Na semana passada, o Instituto emitiu nota de repúdio contra a prefeitura pela retirada de peças do memorial Dante de Oliveira. Segundo a entidade, a remoção aconteceu diante da família enlutada e sem aviso prévio. Em sua defesa, o Município explicou que as peças foram retiradas para limpeza e recolocadas em seguida.
Na ocasião, a prefeitura alegou que “nenhum item foi descartado, perdido ou retirado de forma definitiva e que o material passou apenas por remoção temporária, necessária para procedimentos emergenciais de limpeza, conservação e reorganização do espaço físico”.
Atualmente, o memorial está localizado no mesmo prédio que funciona a Secretaria Municipal do Trabalho. Ao GD, Leonardo disse que o novo espaço não representa a história de Dante, além de ter “cara de secretaria”, e não de um memorial que honre a história do ex-governador.
Ainda segundo ele, inicialmente, as peças do memorial serão recolhidas e o Instituto irá avaliar um novo local para o acervo. A casa da Dona Maria e a Assembleia Legislativa de Mato Grosso (ALMT) são espaços cogitados.
O presidente do Instituto também contestou a ação da gestão municipal, dizendo que ela aconteceu sem um contato prévio com o Instituto.
O prefeito Abilio Brunini (PL), na última semana, chegou a dizer que a Praça Rachid Jaudy havia se tornado um ambiente para “usuários de droga, moradores de rua e de assédio contra as mulheres”.

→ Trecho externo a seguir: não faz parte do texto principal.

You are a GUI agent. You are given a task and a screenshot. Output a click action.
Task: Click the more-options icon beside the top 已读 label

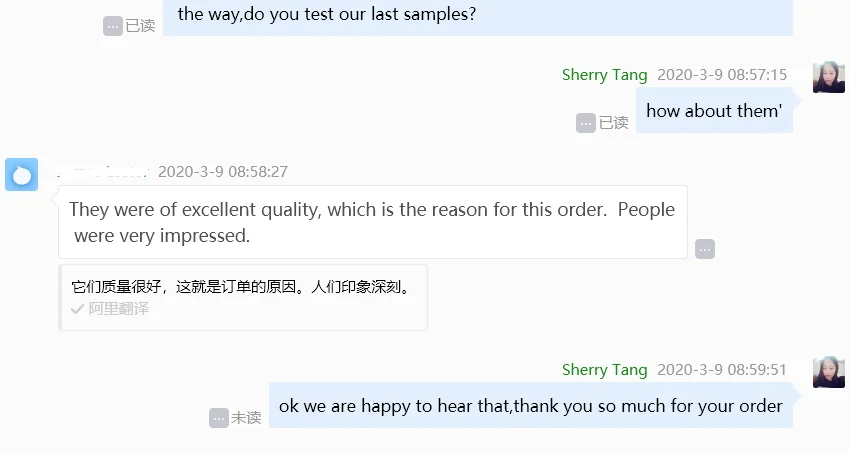pos(113,26)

Dante é um dos políticos mato-grossenses mais conhecidos do país, principalmente por sua atuação no projeto da Diretas Já, que restabeleceu voto popular após Ditadura Militar. Ele foi prefeito de Cuiabá, governador e senador.
Outro lado
A Prefeitura de Cuiabá foi procurada e questionada sobre a mudança, mas não encaminhou resposta até a publicação da matéria. O espaço segue aberto para manifestação.